Work to complete: Reproduce exactly the lines below, starting with the line that contains "Open Статья БДДС picker via ellipsis button" and ending with the last line of the records, both included, and nothing else.

Records for this exercise:
====================

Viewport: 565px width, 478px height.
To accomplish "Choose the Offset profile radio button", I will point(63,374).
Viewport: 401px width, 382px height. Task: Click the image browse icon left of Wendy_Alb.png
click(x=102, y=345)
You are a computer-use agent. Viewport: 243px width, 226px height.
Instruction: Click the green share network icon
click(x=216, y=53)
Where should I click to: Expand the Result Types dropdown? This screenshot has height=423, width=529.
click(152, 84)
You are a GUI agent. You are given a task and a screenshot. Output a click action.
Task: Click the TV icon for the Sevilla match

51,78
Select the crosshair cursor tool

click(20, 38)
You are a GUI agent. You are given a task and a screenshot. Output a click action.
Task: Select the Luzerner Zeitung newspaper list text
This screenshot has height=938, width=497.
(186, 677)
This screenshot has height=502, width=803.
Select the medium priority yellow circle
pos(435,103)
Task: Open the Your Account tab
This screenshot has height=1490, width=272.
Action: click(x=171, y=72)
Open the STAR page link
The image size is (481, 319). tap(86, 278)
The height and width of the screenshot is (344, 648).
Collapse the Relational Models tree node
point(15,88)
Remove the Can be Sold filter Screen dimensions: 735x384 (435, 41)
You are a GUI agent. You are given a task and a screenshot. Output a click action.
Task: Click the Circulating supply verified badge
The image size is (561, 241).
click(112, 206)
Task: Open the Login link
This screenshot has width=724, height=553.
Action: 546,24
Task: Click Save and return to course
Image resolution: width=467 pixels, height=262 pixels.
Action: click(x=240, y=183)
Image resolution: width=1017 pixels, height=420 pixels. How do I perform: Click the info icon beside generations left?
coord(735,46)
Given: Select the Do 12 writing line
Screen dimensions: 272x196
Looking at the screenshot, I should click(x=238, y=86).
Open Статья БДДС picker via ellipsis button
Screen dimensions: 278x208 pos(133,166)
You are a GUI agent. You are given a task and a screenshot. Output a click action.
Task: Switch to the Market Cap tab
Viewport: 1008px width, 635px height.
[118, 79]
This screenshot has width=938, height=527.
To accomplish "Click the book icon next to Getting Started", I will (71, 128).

====================

Exercise solution:
Open Статья БДДС picker via ellipsis button
Screen dimensions: 278x208 pos(133,166)
You are a GUI agent. You are given a task and a screenshot. Output a click action.
Task: Switch to the Market Cap tab
Viewport: 1008px width, 635px height.
[118, 79]
This screenshot has width=938, height=527.
To accomplish "Click the book icon next to Getting Started", I will (71, 128).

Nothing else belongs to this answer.